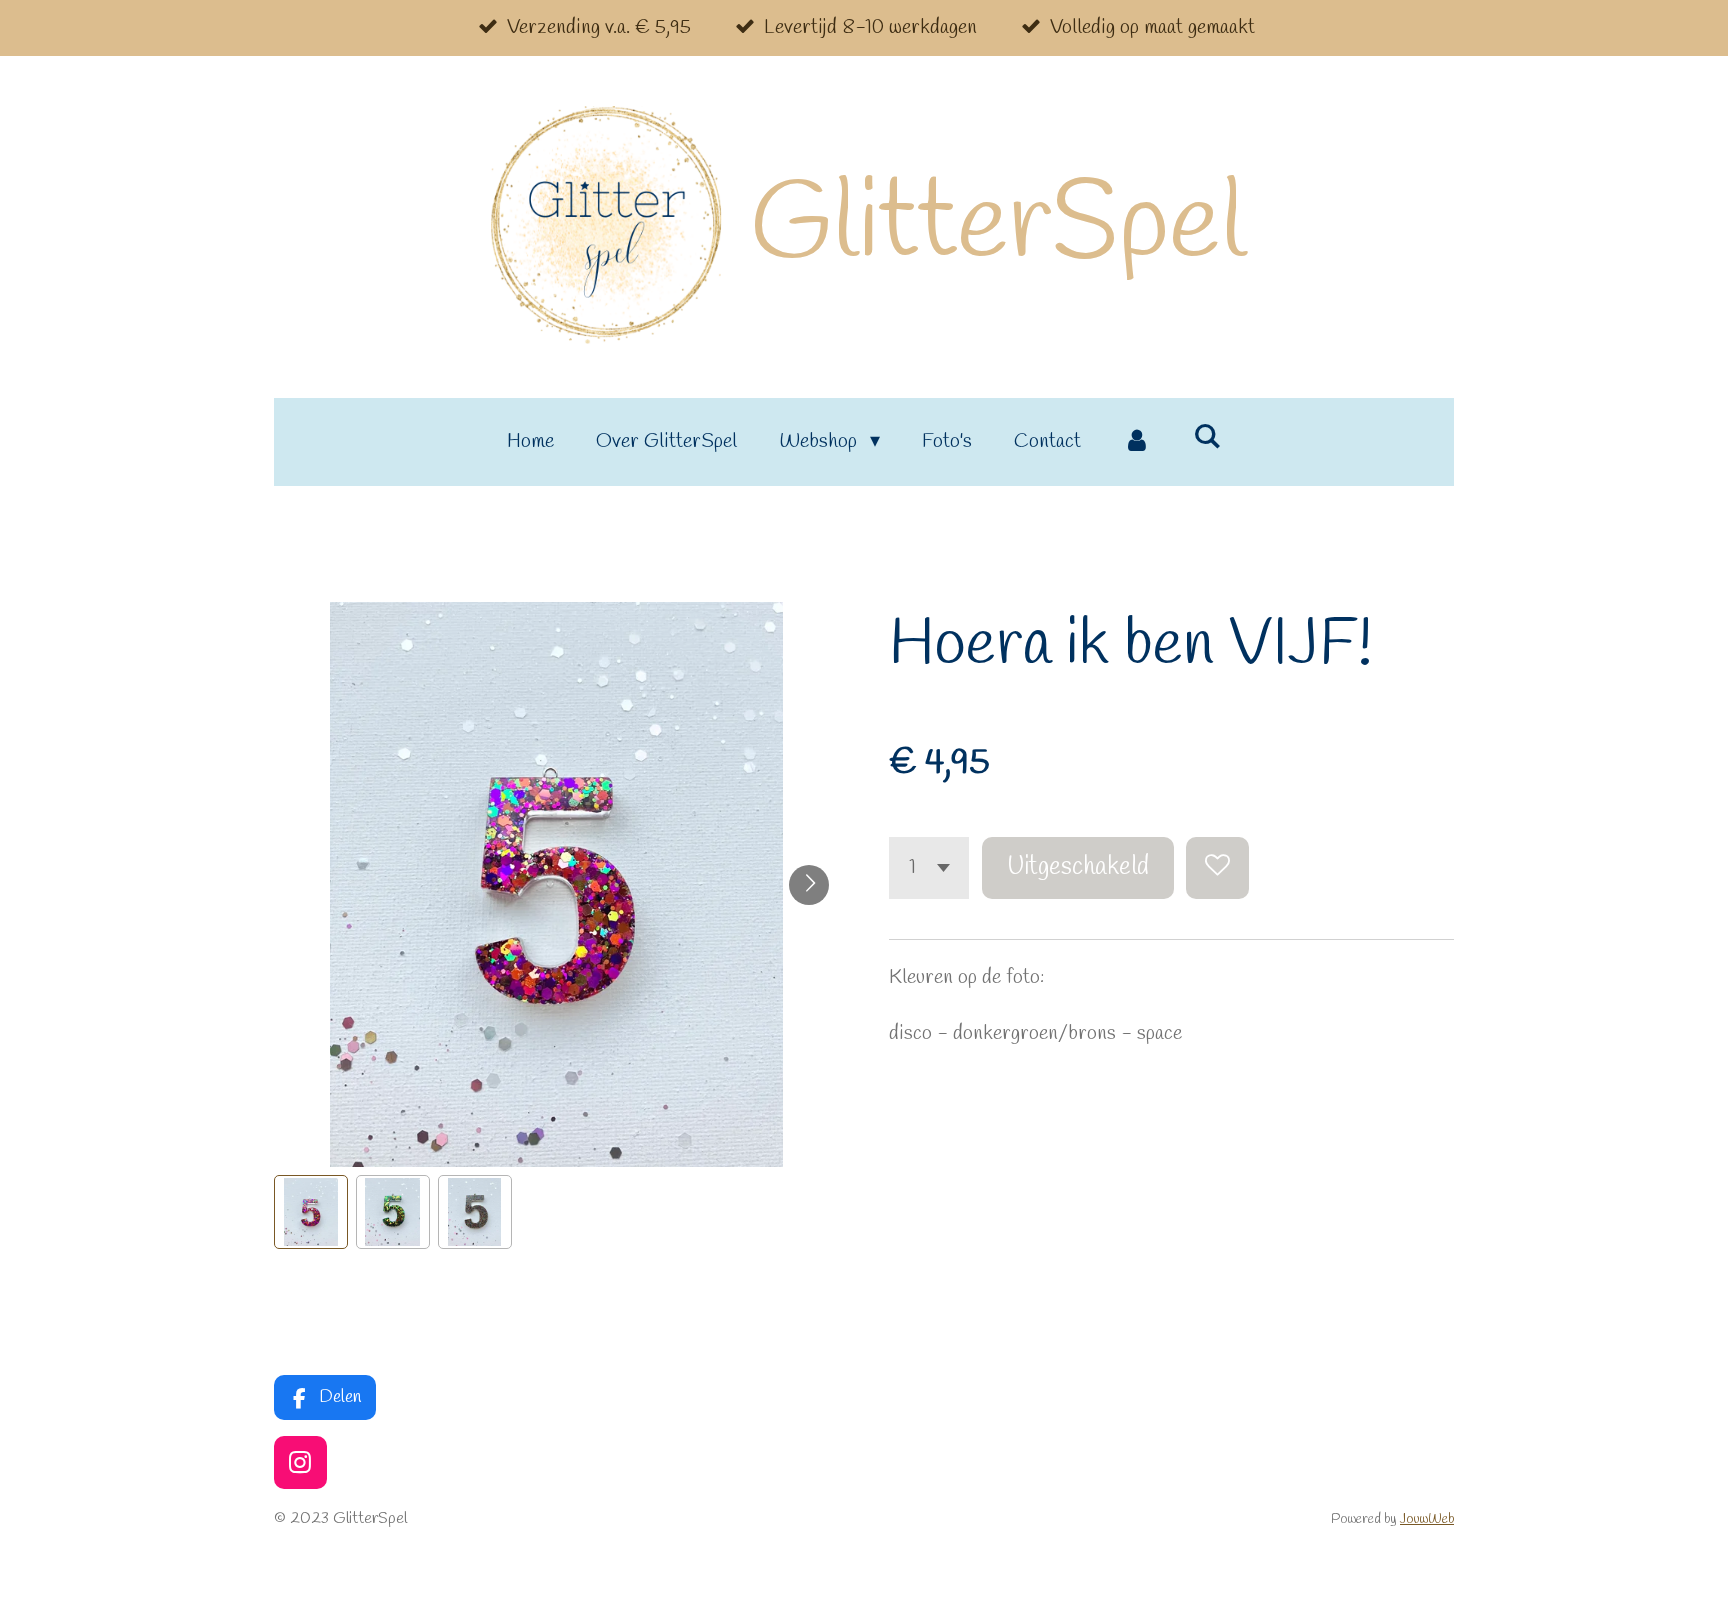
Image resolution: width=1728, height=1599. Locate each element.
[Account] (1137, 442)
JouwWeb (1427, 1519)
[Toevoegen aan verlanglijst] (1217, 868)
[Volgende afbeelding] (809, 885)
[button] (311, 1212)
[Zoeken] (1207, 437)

----------

## TASK DETAILS
Set down exactly the lines of the material above from the one with "JouwWeb (1427, 1519)" through the end. Include both ends and nothing else.

## OUTPUT OF THE EXERCISE
JouwWeb (1427, 1519)
[Toevoegen aan verlanglijst] (1217, 868)
[Volgende afbeelding] (809, 885)
[button] (311, 1212)
[Zoeken] (1207, 437)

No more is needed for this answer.